In 1980 the U.S. Food and Drug Association approved the use of aspirin to help reduce the risk of stroke after a transient ischemic attack (TIA) - a mini stroke. (For the warning signs of TIA click here.)

The FDA's followed a Canadian study that discovered that aspirin reduced the risk of subsequent TIA by 19 percent and the risk of a second stroke by 31 percent. The study concluded that aspirin was effective in reducing the incidence of threatened stroke.

The most common form of stroke is caused when a blood vessel that supplies the brain with oxygen and nutrients becomes blocked by a blood clot.

There are two types of this clot-induced stroke:

A cerebral thrombosis occurs when a blood clot forms around a blood-vessel deposit (known as a thrombus) in a vessel that serves the brain.
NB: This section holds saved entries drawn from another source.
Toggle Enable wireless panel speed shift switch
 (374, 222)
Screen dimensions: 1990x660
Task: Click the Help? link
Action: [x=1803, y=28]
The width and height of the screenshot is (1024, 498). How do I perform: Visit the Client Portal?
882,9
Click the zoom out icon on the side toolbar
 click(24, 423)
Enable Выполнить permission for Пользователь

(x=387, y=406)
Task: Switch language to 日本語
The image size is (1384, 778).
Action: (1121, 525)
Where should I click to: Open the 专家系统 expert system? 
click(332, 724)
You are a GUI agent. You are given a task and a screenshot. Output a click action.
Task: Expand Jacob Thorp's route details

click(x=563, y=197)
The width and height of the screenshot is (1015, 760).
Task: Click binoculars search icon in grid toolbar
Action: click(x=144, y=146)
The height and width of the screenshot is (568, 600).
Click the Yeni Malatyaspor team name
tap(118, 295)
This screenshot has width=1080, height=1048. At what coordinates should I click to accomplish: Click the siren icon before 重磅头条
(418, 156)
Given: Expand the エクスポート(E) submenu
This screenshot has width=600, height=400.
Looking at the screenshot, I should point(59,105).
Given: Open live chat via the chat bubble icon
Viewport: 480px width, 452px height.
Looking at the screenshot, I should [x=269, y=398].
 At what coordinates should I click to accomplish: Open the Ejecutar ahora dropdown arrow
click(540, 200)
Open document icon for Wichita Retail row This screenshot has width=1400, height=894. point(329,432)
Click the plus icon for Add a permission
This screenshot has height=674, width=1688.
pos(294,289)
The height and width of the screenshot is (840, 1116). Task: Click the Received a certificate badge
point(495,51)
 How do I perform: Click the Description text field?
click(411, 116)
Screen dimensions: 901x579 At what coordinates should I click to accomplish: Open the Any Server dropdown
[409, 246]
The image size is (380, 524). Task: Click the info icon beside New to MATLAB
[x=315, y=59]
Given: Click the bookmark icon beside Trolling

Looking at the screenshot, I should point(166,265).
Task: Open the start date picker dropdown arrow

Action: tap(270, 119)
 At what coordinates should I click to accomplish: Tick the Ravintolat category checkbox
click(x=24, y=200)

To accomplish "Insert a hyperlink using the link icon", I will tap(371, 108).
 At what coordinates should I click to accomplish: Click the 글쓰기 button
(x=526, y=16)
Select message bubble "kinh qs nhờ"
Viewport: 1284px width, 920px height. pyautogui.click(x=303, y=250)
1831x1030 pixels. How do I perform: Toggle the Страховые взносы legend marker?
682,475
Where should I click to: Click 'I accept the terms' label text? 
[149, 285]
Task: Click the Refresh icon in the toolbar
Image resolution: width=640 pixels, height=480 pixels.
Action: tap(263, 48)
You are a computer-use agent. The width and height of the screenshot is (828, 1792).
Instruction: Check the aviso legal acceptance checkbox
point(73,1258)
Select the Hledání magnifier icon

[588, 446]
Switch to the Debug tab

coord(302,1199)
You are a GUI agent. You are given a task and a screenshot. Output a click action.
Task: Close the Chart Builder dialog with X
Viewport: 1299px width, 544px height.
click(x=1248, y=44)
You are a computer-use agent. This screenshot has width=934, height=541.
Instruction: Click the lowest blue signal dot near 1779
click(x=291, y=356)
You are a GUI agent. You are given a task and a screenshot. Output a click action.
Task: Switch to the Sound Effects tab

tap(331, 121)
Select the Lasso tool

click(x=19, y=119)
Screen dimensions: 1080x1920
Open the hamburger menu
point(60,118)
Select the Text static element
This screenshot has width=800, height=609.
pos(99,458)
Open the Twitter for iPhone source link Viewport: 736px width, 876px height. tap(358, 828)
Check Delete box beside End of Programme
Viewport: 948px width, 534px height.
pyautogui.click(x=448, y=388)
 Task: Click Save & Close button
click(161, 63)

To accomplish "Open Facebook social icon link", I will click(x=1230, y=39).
When the clot grows too large, it blocks the flow of oxygen and nutrients to the brain, inducing a stroke. This type of stroke is the most common and often occurs in arteries damaged by atherosclerosis.

A cerebral embolism occurs when a blood clot forms in the body (known as a embolus), usually in the heart, and travels through the blood stream to the brain. Once in the brain, the blood clot will lodge itself in a smaller blood vessel and block the flow of blood.

Aspirin plays a key role in helping lessen the chances of these two types of stroke from occurring by blocking platelets from producing the prostaglandin thromboxane, which is critical in the clotting action of blood.